__Task to complete__. A word-for-word repeat of the records below is what this calls for.

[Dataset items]
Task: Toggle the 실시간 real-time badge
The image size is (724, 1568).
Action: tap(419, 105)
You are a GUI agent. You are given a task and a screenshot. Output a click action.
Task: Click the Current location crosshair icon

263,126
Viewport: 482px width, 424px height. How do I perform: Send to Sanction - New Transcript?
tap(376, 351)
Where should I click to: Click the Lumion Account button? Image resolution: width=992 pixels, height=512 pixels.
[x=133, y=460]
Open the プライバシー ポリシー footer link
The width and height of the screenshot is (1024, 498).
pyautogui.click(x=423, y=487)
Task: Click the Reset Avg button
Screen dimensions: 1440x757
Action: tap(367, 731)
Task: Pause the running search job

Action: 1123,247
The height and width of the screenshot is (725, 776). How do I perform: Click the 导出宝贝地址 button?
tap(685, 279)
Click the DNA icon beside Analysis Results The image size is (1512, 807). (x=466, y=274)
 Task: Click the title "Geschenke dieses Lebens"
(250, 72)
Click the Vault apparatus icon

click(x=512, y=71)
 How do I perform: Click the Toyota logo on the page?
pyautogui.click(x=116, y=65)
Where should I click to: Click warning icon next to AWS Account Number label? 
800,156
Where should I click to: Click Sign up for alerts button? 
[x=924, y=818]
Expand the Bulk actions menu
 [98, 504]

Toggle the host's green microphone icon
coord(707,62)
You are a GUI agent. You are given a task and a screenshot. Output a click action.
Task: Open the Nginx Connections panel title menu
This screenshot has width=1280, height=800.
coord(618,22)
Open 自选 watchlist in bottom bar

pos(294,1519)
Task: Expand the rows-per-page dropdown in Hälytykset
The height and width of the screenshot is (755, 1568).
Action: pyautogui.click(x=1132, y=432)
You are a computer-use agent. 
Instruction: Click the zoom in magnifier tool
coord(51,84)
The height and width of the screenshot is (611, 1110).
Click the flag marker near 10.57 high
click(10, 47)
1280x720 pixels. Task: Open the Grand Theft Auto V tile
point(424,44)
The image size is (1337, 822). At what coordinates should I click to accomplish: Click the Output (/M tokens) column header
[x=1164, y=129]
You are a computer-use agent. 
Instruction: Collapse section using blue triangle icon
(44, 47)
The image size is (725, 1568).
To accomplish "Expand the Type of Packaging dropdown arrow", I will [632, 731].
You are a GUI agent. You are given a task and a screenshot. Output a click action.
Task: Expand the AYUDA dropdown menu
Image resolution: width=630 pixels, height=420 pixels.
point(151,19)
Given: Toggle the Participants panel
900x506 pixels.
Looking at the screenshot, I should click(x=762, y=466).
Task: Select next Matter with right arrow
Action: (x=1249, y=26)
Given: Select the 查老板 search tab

__Solution for this problem__.
Task: Toggle the 실시간 real-time badge
The image size is (724, 1568).
Action: tap(419, 105)
You are a GUI agent. You are given a task and a screenshot. Output a click action.
Task: Click the Current location crosshair icon

263,126
Viewport: 482px width, 424px height. How do I perform: Send to Sanction - New Transcript?
tap(376, 351)
Where should I click to: Click the Lumion Account button? Image resolution: width=992 pixels, height=512 pixels.
[x=133, y=460]
Open the プライバシー ポリシー footer link
The width and height of the screenshot is (1024, 498).
pyautogui.click(x=423, y=487)
Task: Click the Reset Avg button
Screen dimensions: 1440x757
Action: tap(367, 731)
Task: Pause the running search job

Action: 1123,247
The height and width of the screenshot is (725, 776). How do I perform: Click the 导出宝贝地址 button?
tap(685, 279)
Click the DNA icon beside Analysis Results The image size is (1512, 807). (x=466, y=274)
 Task: Click the title "Geschenke dieses Lebens"
(250, 72)
Click the Vault apparatus icon

click(x=512, y=71)
 How do I perform: Click the Toyota logo on the page?
pyautogui.click(x=116, y=65)
Where should I click to: Click warning icon next to AWS Account Number label? 
800,156
Where should I click to: Click Sign up for alerts button? 
[x=924, y=818]
Expand the Bulk actions menu
 [98, 504]

Toggle the host's green microphone icon
coord(707,62)
You are a GUI agent. You are given a task and a screenshot. Output a click action.
Task: Open the Nginx Connections panel title menu
This screenshot has width=1280, height=800.
coord(618,22)
Open 自选 watchlist in bottom bar

pos(294,1519)
Task: Expand the rows-per-page dropdown in Hälytykset
The height and width of the screenshot is (755, 1568).
Action: pyautogui.click(x=1132, y=432)
You are a computer-use agent. 
Instruction: Click the zoom in magnifier tool
coord(51,84)
The height and width of the screenshot is (611, 1110).
Click the flag marker near 10.57 high
click(10, 47)
1280x720 pixels. Task: Open the Grand Theft Auto V tile
point(424,44)
The image size is (1337, 822). At what coordinates should I click to accomplish: Click the Output (/M tokens) column header
[x=1164, y=129]
You are a computer-use agent. 
Instruction: Collapse section using blue triangle icon
(44, 47)
The image size is (725, 1568).
To accomplish "Expand the Type of Packaging dropdown arrow", I will [632, 731].
You are a GUI agent. You are given a task and a screenshot. Output a click action.
Task: Expand the AYUDA dropdown menu
Image resolution: width=630 pixels, height=420 pixels.
point(151,19)
Given: Toggle the Participants panel
900x506 pixels.
Looking at the screenshot, I should click(x=762, y=466).
Task: Select next Matter with right arrow
Action: (x=1249, y=26)
Given: Select the 查老板 search tab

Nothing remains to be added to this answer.